**SOURCE EXTRACT**
========
Champion Godparents
But who were they anyway? I was well into sentient childhood before the question cropped up, and it took a long time before anything like the full answer emerged. How could something so straightforward be subject to such reticence? But of course my father cared little about such matters, and my mother was always deeply secretive about them, for fear something might emerge that was somehow discreditable to herself.
The answer as I now understand it, was that Aunt Frances had been my godmother and that Ralph and Wynne Champion had been joint godparents. Aunt Frances made perfect sense, as she had always sent birthday cards, and when we were up in London had treated me to a Knickerbocker Glory (2/6d!) at Fortnum and Mason in Piccadilly, and on another occasion had taken me to see War and Peace at the Leicester Square Odeon, as a result of which I instantly fell in love with Audrey Hepburn as Natasha. (Frances it was who subsequently took me to see Gigi, I think, as at some point Leslie Caron became my alternative ideal.) And there were all sorts of other occasions of auntly support and encouragement, and a very kindly bequest in her Will.
But who were Ralph and Wynne Champion? I have really only just found out, and it's actually rather interesting. They were definitely friends of Katie rather than of William (aka Bill at that time), and I guess that Wynne had been a colleague of Katie in the Alan Good organisation during the war (which was still in progress when I first saw light of day). Ralph was a journalist, based at that time in Leicestershire, but was destined for much wider horizons, rising rapidly through the ranks to become Chief of the Daily Mirror New York Bureau, as this narrative will reveal.
Misinformation
One of my earliest fully-fledged recollections (ca 1948) is being taken by my parents to visit the Champions, somewhere or another (maybe in London – perhaps they were about to head for New York), but certainly at a rather grand residence with three floors centred round an imposing helical staircase, with a very 'long-drop' stairwell in the middle, right down to the ground floor.
Their son Christopher and I, of much the same age, were parked on the top floor, with an injunction to play together nicely. Well perhaps we did for a while, but ran out of inspiration quite quickly. But the old-fashioned gas fireplace caught our eyes, and perhaps we'd never seen such a thing before, so we investigated.
It comprised half a dozen or more vertical white fire-clay strips of ornamental design, enclosed behind a thin metal grill, all set in a rectangular surround. It's almost impossible to find a good likeness on the internet, but this illustrates the general idea of the fire itself.
Well, this was a challenge, but it hadn't been lit, so pretty quickly we worked out how to extract the strips, and then the obvious next step was to drop them one by one down the stairwell. My, what a satisfying smash as they each hit the ground floor far below!
========
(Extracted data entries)
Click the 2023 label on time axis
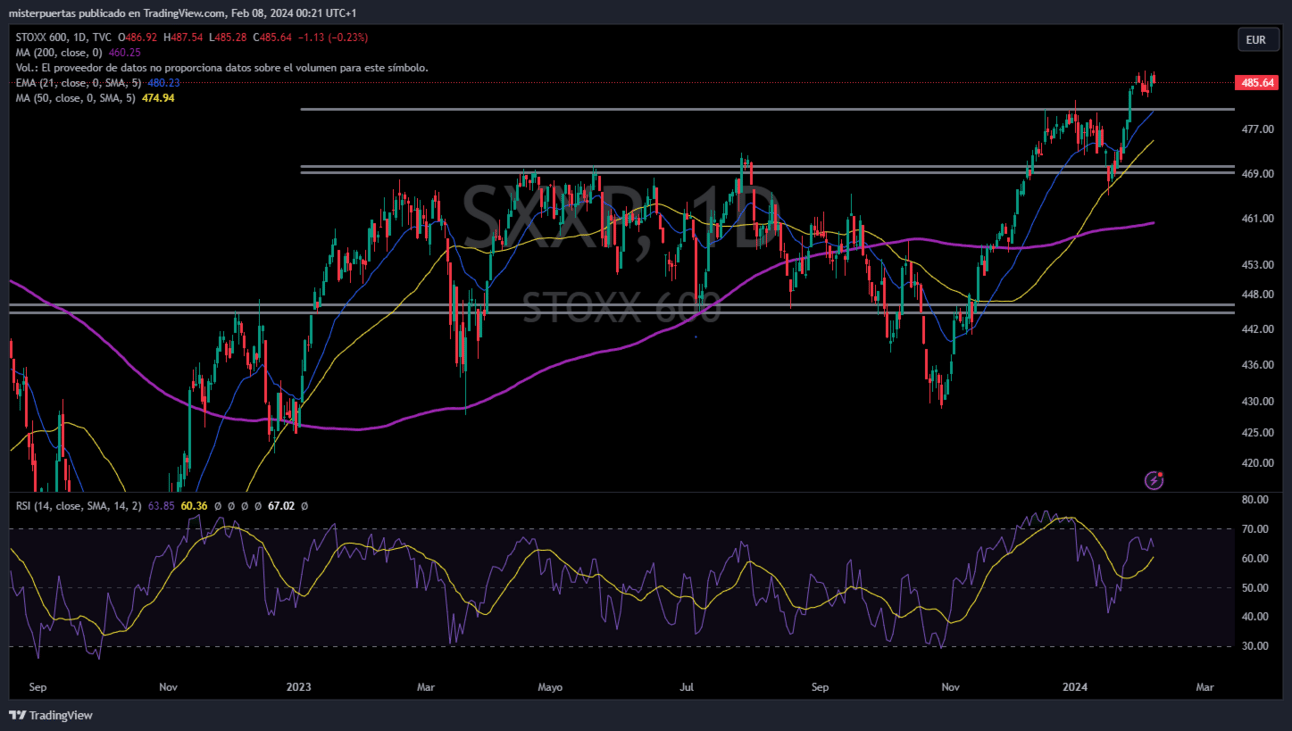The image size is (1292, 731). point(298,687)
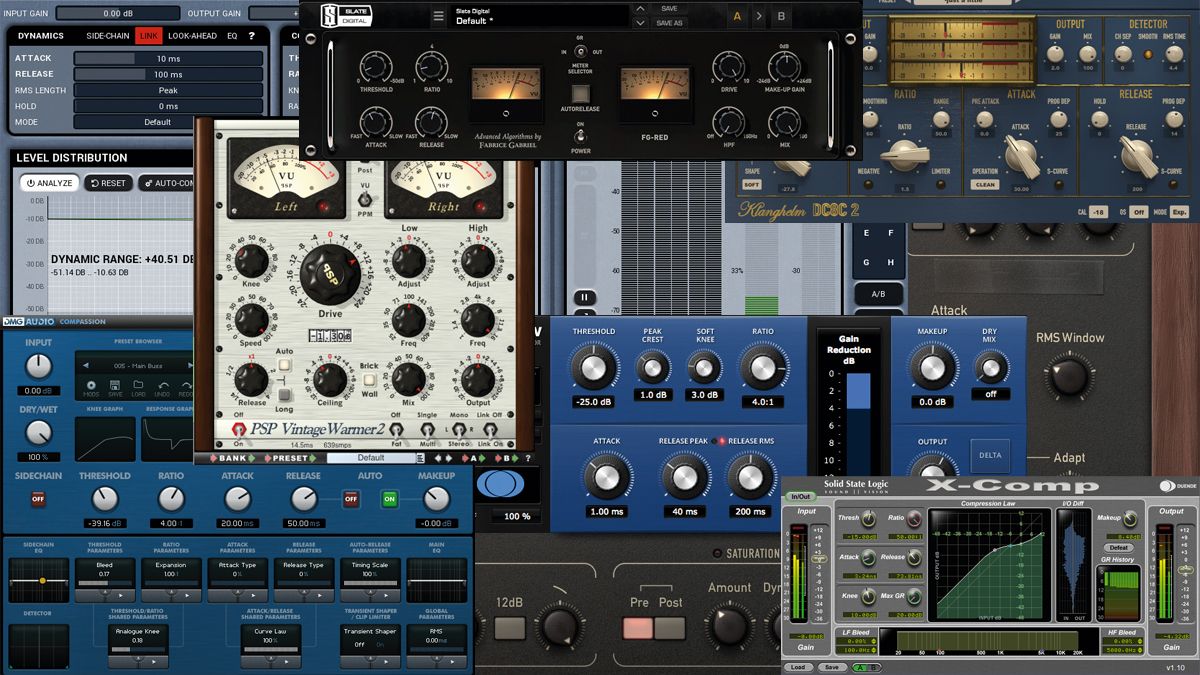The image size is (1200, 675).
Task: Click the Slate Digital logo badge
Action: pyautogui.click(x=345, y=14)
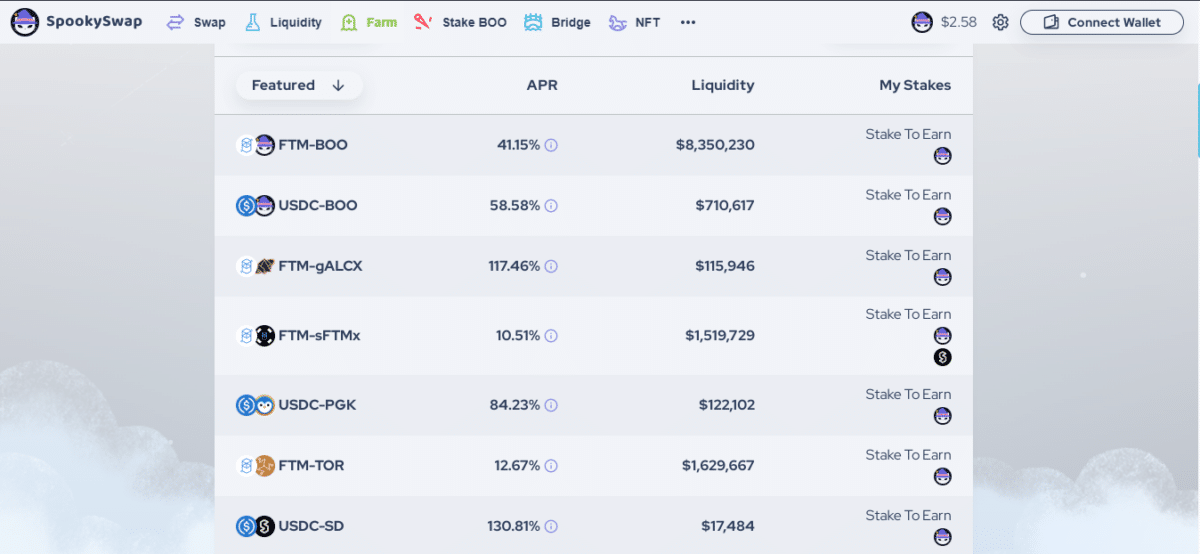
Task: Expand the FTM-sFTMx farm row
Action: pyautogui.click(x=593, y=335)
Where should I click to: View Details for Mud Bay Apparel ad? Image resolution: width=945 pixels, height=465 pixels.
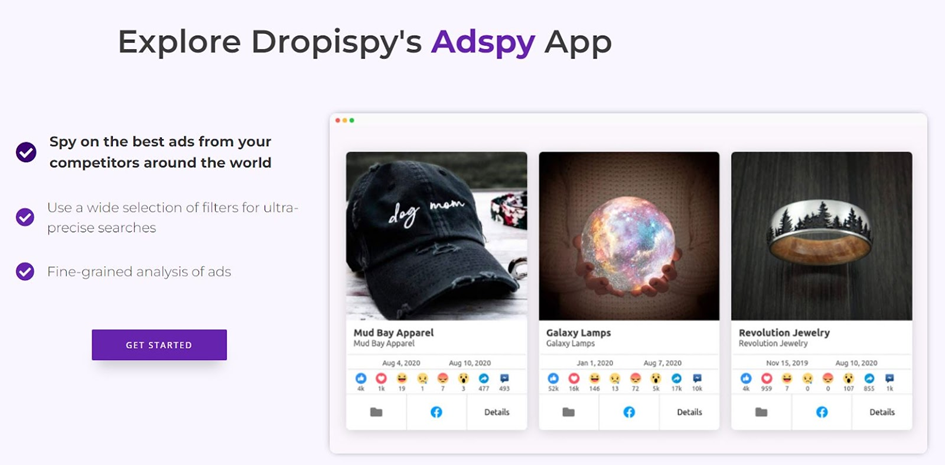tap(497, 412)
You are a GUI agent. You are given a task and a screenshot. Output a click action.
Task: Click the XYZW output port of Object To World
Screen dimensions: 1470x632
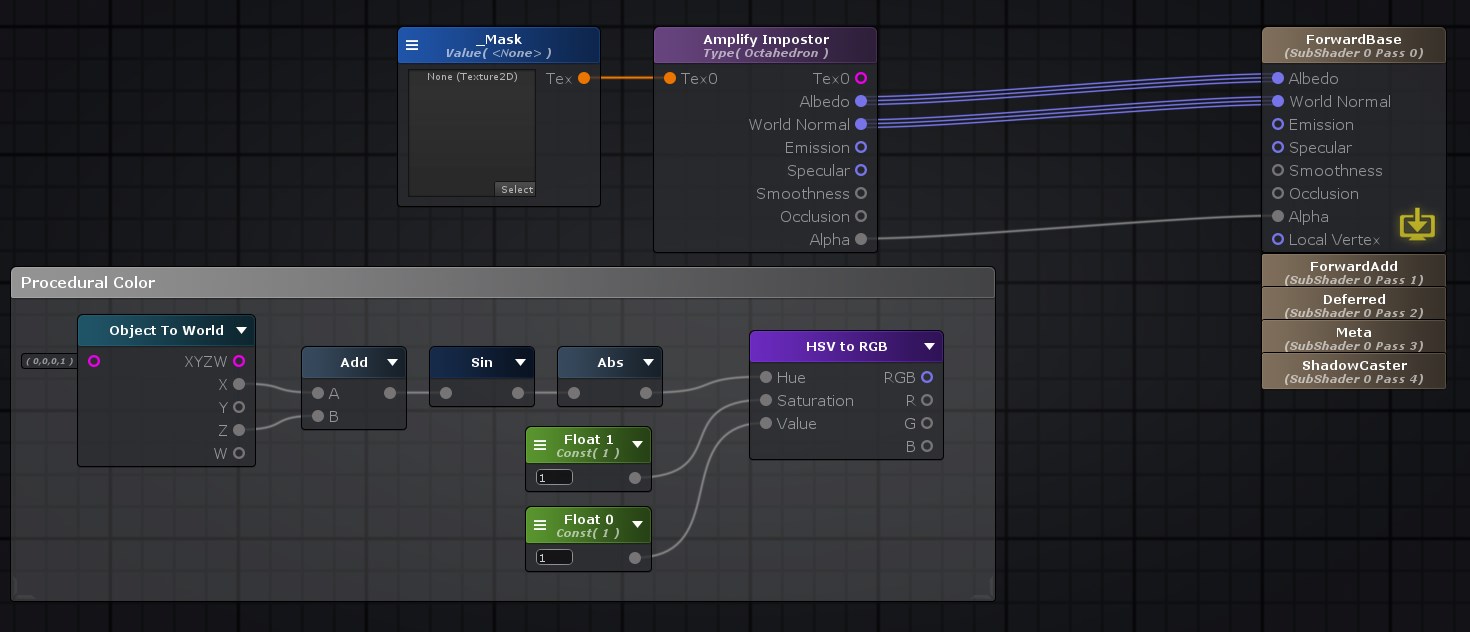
========
**TASK INSTRUCTIONS**
A. In the memoir extract about the godparents, what did Aunt Frances treat the narrator to at Fortnum and Mason in Piccadilly?
B. Render every line of the extracted data rows as a Markdown table with the columns Row and Line, skipping blank lines and leaving the pictures out.
The memoir extract and the rows are unrelated pieces of material.

**RESPONSES IN ORDER**
A. A Knickerbocker Glory.

B.
| Row | Line |
|---|---|
| 1 | Click the 2023 label on time axis |
| 2 | The image size is (1292, 731). point(298,687) |
| 3 | The image size is (1200, 675). |
| 4 | Task: Click the Slate Digital logo badge |
| 5 | Action: pyautogui.click(x=345, y=14) |
| 6 | Task: Expand the FTM-sFTMx farm row |
| 7 | Action: pyautogui.click(x=593, y=335) |
| 8 | Where should I click to: View Details for Mud Bay Apparel ad? Image resolution: width=945 pixels, height=465 pixels. |
| 9 | tap(497, 412) |
| 10 | You are a GUI agent. You are given a task and a screenshot. Output a click action. |
| 11 | Task: Click the XYZW output port of Object To World |
| 12 | Screen dimensions: 1470x632 |